Title:In-silico Identification and Analysis of Hub Proteins for Designing Novel
First-line Anti-seizure Medications
Volume: 20
Issue: 6
Author(s): Pawan Kumar, Deepak Sheokand, Vandana Saini and Ajit Kumar*
Affiliation:
- Toxicology & Computational Biology Group, Centre for Bioinformatics, M. D. University, Rohtak, 124001 India
Keywords:
Epilepsy, mechanism of action, network biology, protein-protein interaction, FDA, STRING.
Abstract:
Background: Epilepsy is a seizure-related disease with different symptoms and types, depending
on the origin and propagation region of the brain.

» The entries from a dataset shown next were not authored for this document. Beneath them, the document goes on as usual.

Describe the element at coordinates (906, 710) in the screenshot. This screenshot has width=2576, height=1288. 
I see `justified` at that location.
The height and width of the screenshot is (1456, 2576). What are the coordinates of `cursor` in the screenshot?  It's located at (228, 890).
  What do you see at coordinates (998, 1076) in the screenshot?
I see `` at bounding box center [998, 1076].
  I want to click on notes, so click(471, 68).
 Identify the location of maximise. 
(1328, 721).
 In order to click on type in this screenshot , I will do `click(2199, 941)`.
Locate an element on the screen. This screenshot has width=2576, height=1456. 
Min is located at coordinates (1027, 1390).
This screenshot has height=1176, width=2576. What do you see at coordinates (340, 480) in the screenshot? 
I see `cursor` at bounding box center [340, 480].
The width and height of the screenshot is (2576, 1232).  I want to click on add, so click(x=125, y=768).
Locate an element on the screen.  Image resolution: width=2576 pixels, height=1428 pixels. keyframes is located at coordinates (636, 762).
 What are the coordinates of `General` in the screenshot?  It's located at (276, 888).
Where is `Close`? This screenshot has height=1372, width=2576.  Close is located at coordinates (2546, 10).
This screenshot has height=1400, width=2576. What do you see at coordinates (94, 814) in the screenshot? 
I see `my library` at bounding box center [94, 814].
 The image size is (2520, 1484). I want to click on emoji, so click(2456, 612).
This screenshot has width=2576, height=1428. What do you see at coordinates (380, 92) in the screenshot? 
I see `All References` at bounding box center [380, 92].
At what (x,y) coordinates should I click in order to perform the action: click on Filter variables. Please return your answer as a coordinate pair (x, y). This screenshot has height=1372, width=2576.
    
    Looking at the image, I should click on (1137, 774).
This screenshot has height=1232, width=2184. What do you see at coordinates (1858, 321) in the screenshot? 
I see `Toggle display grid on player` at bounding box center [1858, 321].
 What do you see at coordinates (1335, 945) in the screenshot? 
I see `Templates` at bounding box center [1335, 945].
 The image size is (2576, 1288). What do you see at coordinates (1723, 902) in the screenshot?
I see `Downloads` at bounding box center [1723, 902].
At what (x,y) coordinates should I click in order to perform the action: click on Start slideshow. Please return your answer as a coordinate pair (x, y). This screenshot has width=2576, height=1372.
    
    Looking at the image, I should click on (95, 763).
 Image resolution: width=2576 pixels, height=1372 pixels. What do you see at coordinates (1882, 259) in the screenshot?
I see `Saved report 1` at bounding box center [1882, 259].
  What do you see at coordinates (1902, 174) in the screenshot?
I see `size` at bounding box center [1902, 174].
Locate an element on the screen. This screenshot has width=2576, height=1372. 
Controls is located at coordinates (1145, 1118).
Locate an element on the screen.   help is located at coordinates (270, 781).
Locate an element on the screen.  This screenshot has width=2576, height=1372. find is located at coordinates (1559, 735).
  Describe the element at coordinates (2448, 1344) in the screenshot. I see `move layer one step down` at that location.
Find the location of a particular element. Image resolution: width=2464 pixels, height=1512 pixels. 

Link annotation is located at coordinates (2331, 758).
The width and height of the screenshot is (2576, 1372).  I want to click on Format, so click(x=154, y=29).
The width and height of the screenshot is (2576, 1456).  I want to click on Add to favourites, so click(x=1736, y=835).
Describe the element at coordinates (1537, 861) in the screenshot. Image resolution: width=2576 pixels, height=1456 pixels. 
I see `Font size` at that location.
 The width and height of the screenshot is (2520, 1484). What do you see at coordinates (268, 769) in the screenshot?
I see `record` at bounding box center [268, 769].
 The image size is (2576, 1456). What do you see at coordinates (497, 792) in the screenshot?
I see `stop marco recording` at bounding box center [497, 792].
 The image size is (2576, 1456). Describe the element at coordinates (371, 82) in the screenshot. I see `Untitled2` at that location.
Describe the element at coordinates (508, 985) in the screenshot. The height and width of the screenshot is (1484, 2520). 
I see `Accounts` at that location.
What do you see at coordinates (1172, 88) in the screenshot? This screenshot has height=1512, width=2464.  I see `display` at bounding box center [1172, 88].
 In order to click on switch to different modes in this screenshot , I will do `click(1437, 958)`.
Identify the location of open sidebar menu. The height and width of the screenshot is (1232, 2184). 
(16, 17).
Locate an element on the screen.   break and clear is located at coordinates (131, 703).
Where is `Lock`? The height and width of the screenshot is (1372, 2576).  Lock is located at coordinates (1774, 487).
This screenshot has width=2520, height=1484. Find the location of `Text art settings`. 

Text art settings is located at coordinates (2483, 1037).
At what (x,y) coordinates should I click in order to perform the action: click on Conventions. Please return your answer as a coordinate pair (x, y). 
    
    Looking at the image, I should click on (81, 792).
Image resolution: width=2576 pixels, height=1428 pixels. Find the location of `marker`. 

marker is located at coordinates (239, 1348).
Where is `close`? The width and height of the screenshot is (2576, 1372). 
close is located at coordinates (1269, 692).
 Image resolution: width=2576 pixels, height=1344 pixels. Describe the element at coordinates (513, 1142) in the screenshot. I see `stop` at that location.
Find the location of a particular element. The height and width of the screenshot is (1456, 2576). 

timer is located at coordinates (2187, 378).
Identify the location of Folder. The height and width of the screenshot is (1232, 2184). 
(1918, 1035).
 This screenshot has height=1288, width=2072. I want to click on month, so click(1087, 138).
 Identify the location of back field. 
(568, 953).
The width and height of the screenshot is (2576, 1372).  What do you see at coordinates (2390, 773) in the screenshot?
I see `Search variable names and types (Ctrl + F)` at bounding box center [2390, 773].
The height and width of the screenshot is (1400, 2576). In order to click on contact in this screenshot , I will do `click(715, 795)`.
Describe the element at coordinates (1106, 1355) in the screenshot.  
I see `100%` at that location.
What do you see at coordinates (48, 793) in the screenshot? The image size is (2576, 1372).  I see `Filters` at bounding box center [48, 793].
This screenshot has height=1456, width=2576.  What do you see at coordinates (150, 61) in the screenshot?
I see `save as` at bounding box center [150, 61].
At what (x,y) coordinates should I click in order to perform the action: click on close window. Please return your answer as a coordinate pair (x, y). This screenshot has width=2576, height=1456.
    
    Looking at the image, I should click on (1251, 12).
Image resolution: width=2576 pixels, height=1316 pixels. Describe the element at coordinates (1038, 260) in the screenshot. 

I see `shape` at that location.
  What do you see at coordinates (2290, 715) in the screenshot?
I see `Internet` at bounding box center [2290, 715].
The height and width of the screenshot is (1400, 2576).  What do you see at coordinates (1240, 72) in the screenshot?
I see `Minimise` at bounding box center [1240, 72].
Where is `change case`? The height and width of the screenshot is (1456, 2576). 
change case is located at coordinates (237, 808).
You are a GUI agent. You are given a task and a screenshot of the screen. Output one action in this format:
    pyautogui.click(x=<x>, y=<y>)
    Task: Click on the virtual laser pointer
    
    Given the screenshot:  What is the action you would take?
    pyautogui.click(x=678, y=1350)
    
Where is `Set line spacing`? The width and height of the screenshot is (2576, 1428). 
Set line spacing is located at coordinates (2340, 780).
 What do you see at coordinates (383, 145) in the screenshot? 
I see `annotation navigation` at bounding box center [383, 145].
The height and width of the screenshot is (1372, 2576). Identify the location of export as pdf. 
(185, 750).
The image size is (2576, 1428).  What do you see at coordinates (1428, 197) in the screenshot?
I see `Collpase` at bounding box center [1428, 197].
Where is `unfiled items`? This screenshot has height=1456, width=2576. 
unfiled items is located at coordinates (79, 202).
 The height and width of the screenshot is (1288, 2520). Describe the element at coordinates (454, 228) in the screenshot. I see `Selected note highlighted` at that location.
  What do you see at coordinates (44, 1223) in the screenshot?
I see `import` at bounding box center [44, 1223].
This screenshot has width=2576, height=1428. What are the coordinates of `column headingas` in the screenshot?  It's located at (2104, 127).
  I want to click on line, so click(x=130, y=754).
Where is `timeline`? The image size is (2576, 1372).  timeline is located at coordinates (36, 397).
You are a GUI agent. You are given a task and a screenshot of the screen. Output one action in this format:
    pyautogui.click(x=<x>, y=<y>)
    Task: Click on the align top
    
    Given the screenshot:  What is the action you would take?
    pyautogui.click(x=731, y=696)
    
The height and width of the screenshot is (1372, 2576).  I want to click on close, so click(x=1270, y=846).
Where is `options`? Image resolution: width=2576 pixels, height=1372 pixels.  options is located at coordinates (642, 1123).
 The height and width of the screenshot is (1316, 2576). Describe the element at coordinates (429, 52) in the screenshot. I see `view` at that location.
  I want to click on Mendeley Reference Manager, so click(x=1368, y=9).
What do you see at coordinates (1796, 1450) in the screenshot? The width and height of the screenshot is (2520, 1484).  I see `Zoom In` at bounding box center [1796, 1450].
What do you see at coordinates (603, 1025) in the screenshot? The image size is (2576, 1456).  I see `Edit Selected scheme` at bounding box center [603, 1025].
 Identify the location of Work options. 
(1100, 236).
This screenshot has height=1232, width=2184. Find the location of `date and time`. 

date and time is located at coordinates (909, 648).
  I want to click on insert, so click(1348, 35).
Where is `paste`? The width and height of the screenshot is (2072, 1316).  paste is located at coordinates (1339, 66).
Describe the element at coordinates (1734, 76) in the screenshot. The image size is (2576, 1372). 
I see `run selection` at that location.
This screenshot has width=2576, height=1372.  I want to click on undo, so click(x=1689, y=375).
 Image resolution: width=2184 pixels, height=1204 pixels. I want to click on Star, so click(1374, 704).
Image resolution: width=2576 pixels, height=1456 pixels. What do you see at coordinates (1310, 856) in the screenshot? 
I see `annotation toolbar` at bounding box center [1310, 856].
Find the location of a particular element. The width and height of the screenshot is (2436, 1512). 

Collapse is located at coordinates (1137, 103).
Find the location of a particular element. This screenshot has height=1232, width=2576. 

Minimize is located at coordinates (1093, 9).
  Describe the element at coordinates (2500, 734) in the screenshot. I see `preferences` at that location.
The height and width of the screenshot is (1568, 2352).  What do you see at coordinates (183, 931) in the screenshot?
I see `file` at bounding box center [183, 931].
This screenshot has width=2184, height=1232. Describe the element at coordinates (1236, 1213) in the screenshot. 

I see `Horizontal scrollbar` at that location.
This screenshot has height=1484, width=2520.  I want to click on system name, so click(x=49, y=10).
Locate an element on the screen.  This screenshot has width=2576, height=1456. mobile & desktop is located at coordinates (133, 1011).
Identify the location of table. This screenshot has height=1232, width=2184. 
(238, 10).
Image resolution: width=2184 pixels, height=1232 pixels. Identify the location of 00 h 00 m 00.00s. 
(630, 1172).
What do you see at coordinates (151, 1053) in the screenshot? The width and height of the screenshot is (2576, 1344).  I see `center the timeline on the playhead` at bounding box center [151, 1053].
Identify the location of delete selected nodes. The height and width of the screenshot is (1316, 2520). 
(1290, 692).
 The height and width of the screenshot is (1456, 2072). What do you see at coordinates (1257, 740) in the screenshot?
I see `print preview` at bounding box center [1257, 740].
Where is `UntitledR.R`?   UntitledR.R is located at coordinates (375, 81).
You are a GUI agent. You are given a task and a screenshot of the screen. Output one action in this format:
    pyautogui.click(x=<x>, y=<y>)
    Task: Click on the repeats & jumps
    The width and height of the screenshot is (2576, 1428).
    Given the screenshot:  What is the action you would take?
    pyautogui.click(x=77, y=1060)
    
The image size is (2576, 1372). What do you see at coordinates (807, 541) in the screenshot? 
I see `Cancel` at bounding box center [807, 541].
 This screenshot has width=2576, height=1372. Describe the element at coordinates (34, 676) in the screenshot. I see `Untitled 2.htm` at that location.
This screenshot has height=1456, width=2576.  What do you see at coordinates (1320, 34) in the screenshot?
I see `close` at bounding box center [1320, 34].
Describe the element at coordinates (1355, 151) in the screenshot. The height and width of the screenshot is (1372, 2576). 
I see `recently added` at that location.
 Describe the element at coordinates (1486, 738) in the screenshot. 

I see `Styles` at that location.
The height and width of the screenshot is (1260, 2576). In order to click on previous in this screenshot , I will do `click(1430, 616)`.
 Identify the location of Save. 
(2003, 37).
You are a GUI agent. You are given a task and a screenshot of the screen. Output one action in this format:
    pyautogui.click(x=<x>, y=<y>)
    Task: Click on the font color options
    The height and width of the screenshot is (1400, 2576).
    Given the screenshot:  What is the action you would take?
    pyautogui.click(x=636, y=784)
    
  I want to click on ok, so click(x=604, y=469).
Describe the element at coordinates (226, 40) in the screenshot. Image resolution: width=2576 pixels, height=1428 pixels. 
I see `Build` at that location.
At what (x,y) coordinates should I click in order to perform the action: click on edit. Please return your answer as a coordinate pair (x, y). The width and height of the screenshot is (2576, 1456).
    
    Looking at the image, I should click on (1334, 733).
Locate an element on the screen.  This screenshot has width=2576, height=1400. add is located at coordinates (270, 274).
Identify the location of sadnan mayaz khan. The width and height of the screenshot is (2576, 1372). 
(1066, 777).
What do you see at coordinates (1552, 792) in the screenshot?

There are several marketed anti-seizure medications
(ASMs) available for choice of treatment by clinicians but there is a huge paucity of ideal first-line
ASMs.
Objective: The present study was undertaken to identify and get an insight into the major target (hub)
proteins, which can be comprehensively used as a platform for designing first-line ASMs.
Methods: Large-scale text mining was done to generate a data warehouse of available ASMs and their
MOAs, followed by the identification of specific isoforms of target proteins for designing next-generation
ASMs, using network biology and other in-silico approaches.
Results: The study resulted in the identification of 3 major classes of target proteins of major ASMs and
their specific isoforms, namely – GABA receptors (GABRA1, GABRB1, and GABARAP); VGSC (α-
subunitSCN2A (Nav1.2)) and VGCC (α-subunitCACNA1G (Cav3.1)). The identified proteins were also
observed to be concurrent with the target sites of majorly sold ASMs currently.
Conclusion: The predicted hub protein families and their specific isoforms can be further validated and
comprehensively used to design next-generation novel first-line ASM(s).